Tal vez, ya te conté la historia de Marcos y Aquiles, pero, bueno, hoy sucedió algo que me hizo revivirla y quiero compartirlo con vos. Me llegó por mail un mensaje de una persona que no conozco, preguntándome si yo era la esposa de Marcos. Cuando le contesté que sí, me escribió que Aquiles había fallecido, que se lo dijera a Marcos.
Cuando a Marcos lo detuvieron, en una de las apretadas que le hicieron, dio el nombre de Aquiles. Marcos salió a los dos o tres años y Aquiles estuvo preso durante mucho tiempo más. Coronda. Magdalena. Rawson. Marcos vivió siempre con la culpa de no haber resistido y haber cantado su nombre. Perdió todo contacto con él. Por razones laborales, entró en estrecha relación con una madre que conseguía permisos especiales para ver a su hijo preso. Lo visitaba en Rawson.
Ella conocía el vínculo entre Marcos y Aquiles, quien por ese entonces también estaba en Rawson.
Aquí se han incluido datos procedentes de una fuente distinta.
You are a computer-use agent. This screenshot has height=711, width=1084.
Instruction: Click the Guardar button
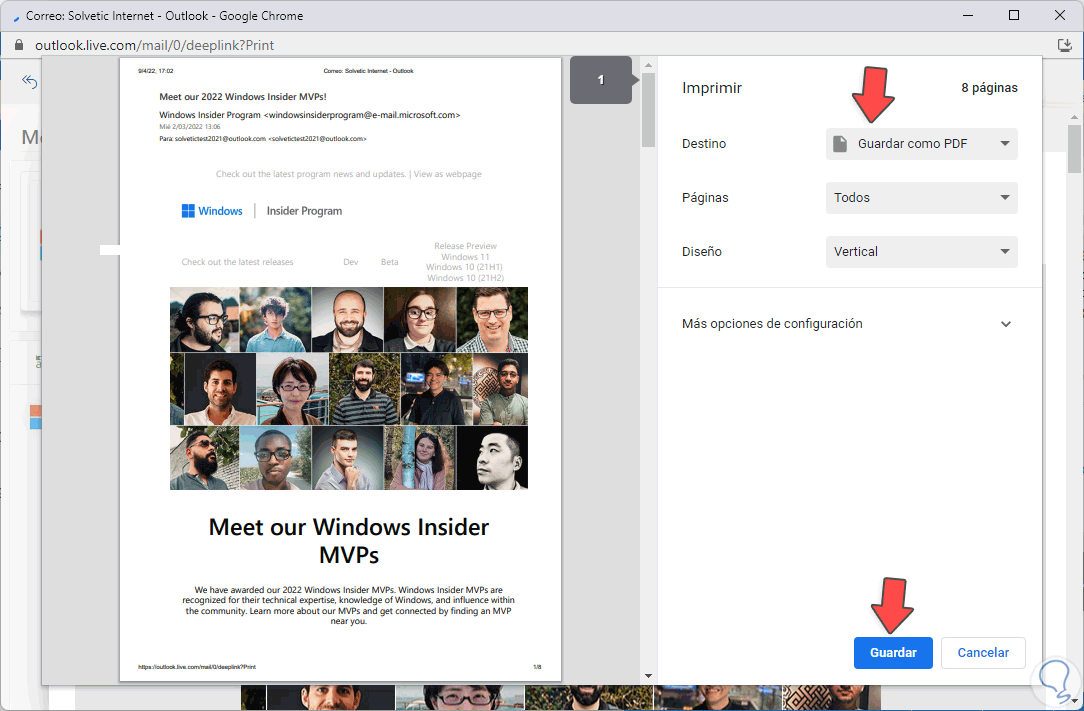pos(892,652)
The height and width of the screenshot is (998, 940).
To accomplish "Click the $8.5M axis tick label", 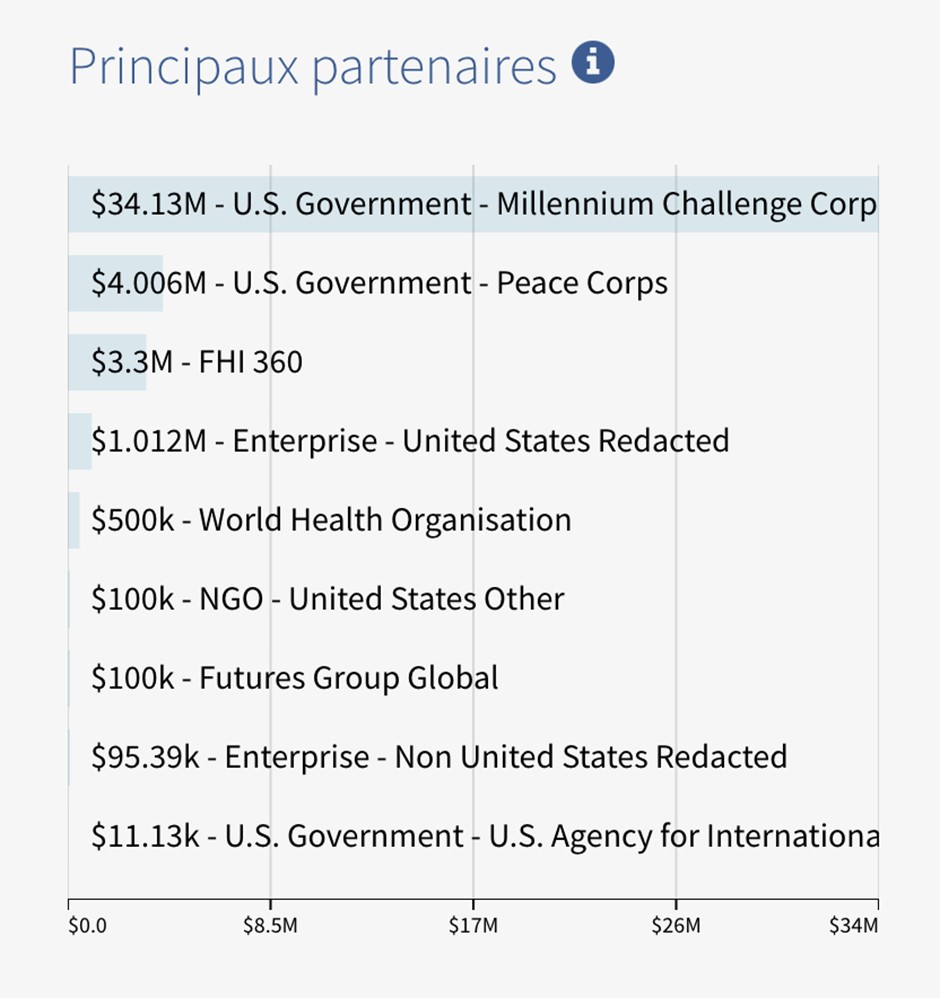I will pos(270,925).
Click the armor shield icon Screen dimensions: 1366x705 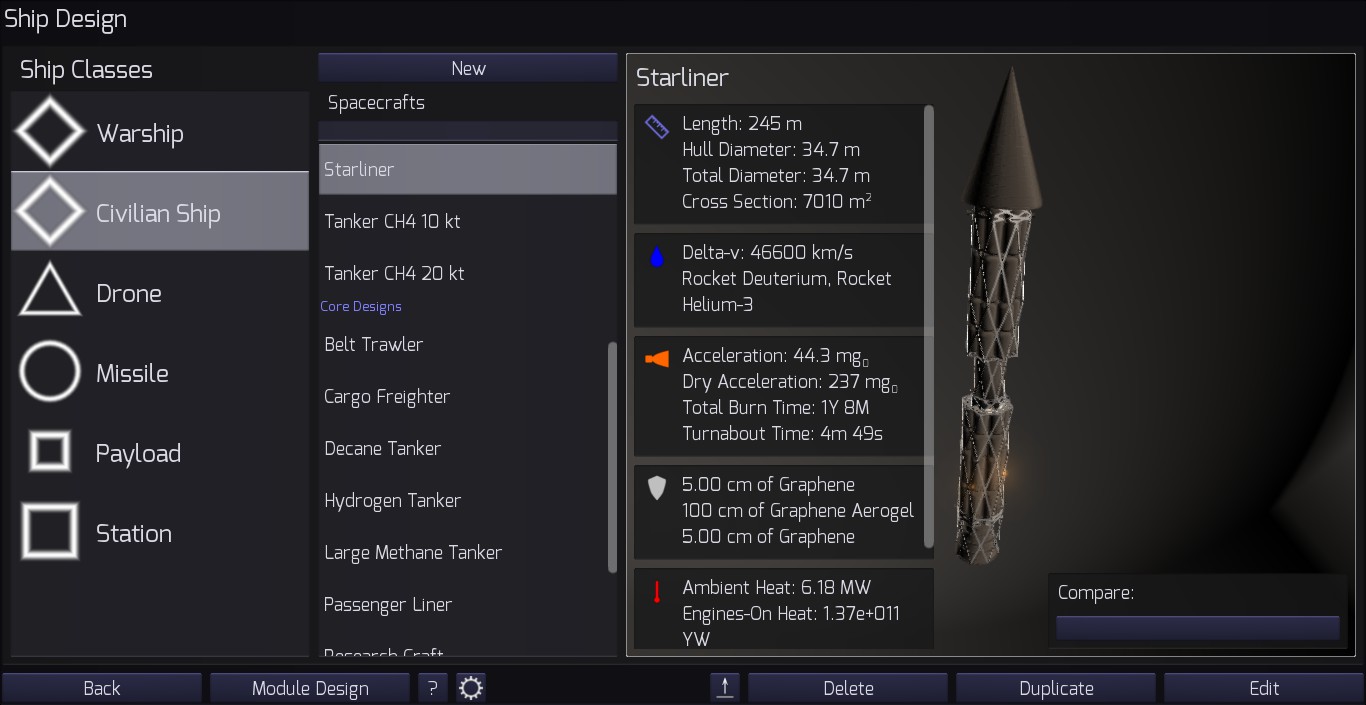click(x=657, y=488)
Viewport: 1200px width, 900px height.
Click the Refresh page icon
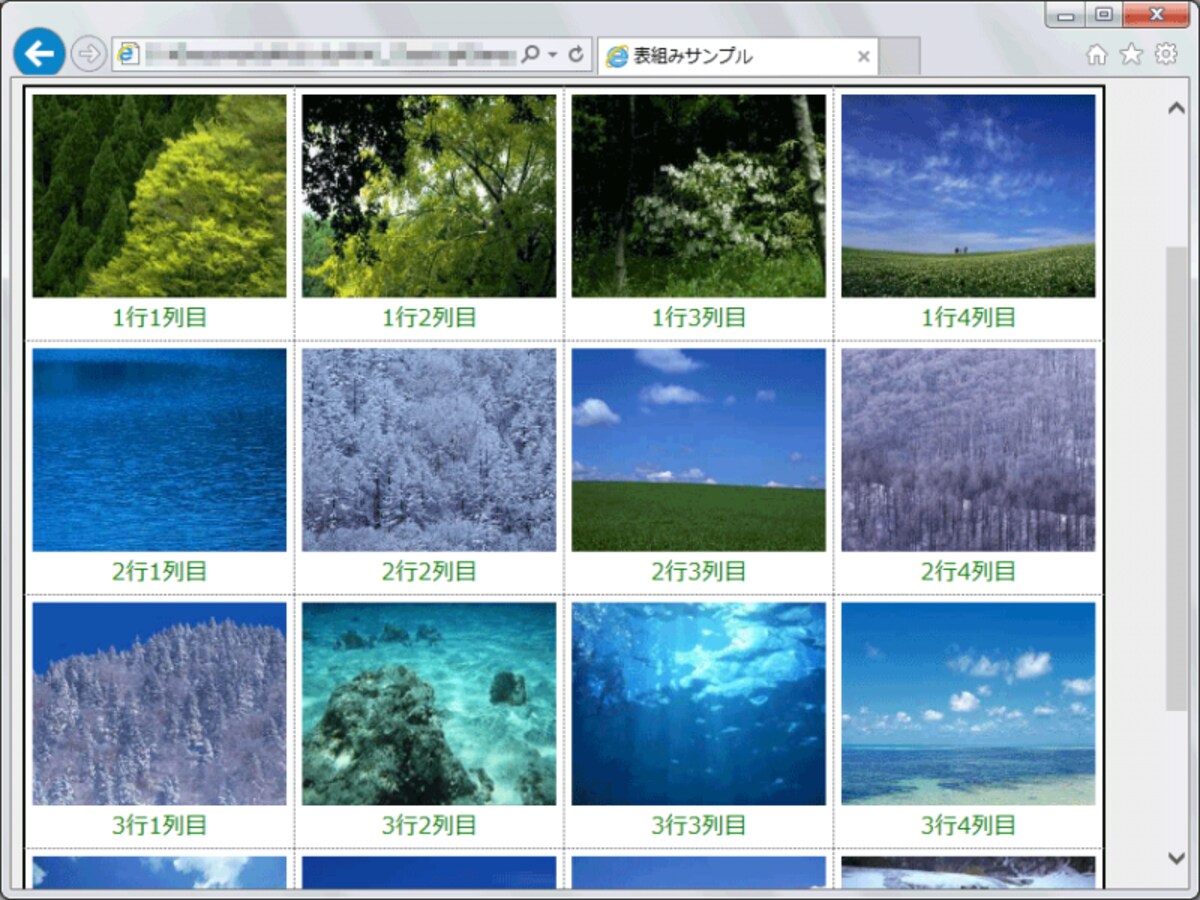[x=576, y=55]
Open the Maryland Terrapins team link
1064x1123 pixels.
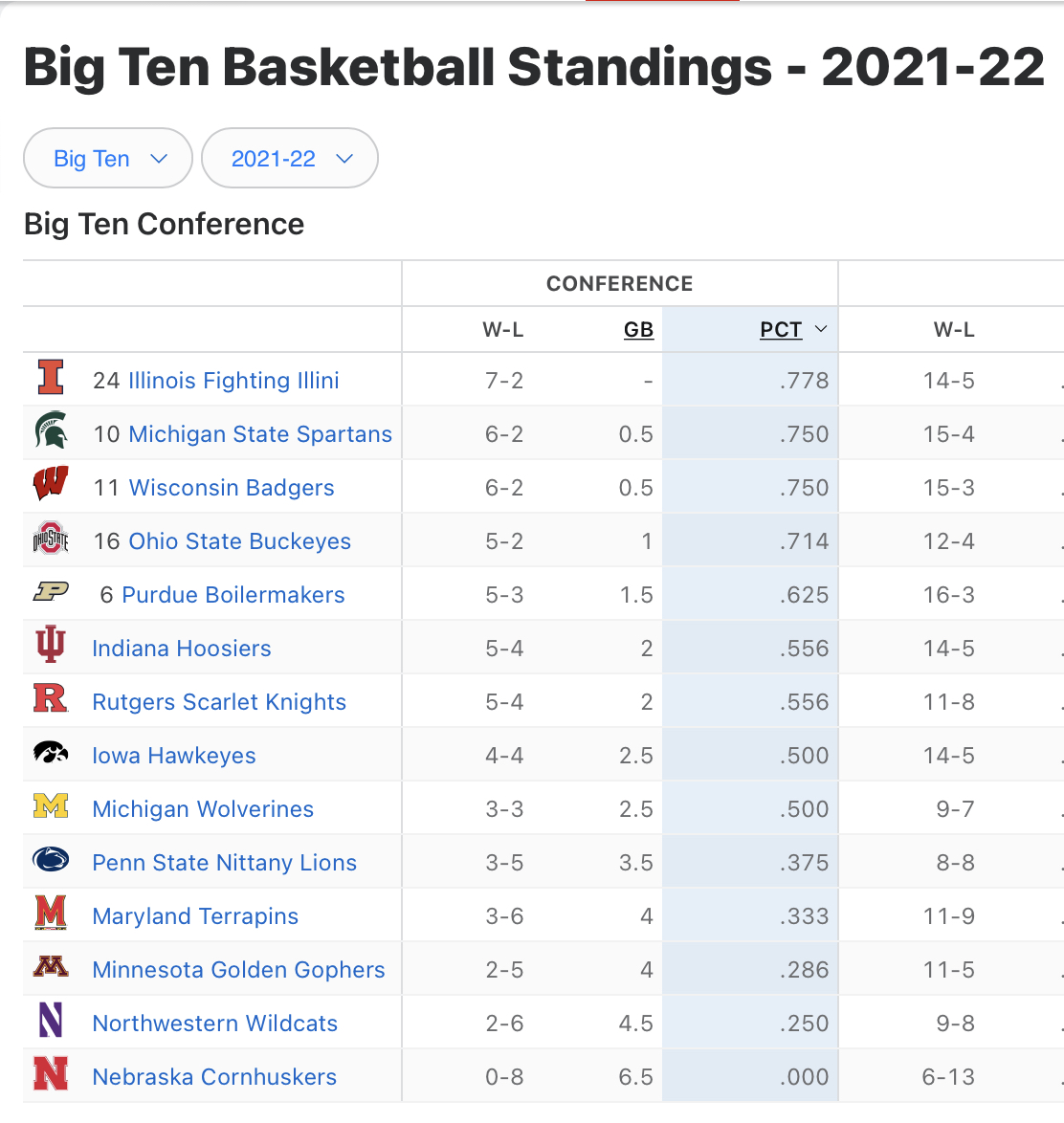click(x=195, y=916)
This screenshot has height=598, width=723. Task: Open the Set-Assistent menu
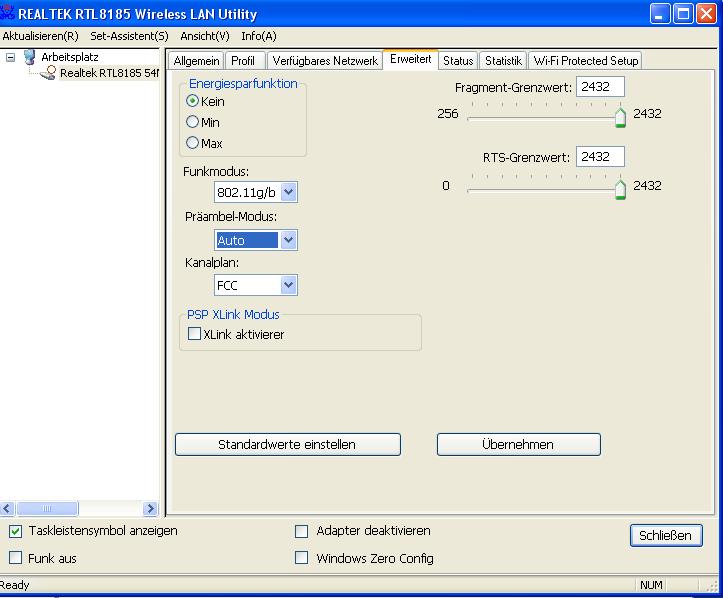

Inventando un parentesco, se las ingenió para verlo y, a partir de ese momento, hizo de correo con notitas y recados, incluso llevándole regalos que en realidad compraba cada vez que hacía el viaje y le decía que eran envíos de Marcos: plantines, alguna latita, libros… Después del 83, Aquiles salió.
Un día, algunos años después, sonó el portero eléctrico de nuestro departamento en Rosario y al atender escuché "Soy Aquiles". No lo conocía personalmente. Tuve ganas de desaparecer, de hacerme humo. Abrí la puerta y él entró. Marcos se acercó a recibirlo. Los dos se sentaron en los sillones del hall, uno frente al otro, tocándose casi con las rodillas. Hablaron muy bajito.
Marcos le dijo: "Disculpame, no aguanté". Eso alcancé a oír. Aquiles se puso de pie, le tendió la mano para que Marcos se levantara y lo abrazó. Eso fue todo. Hoy, un desconocido me pide que le avise a Marcos que Aquiles falleció y tuve que avisarle que Marcos también había fallecido y que, tal vez, seguirían la charla en otro lado.
Y sentí que yo también necesitaba hablar con una amiga. Por eso te llamo.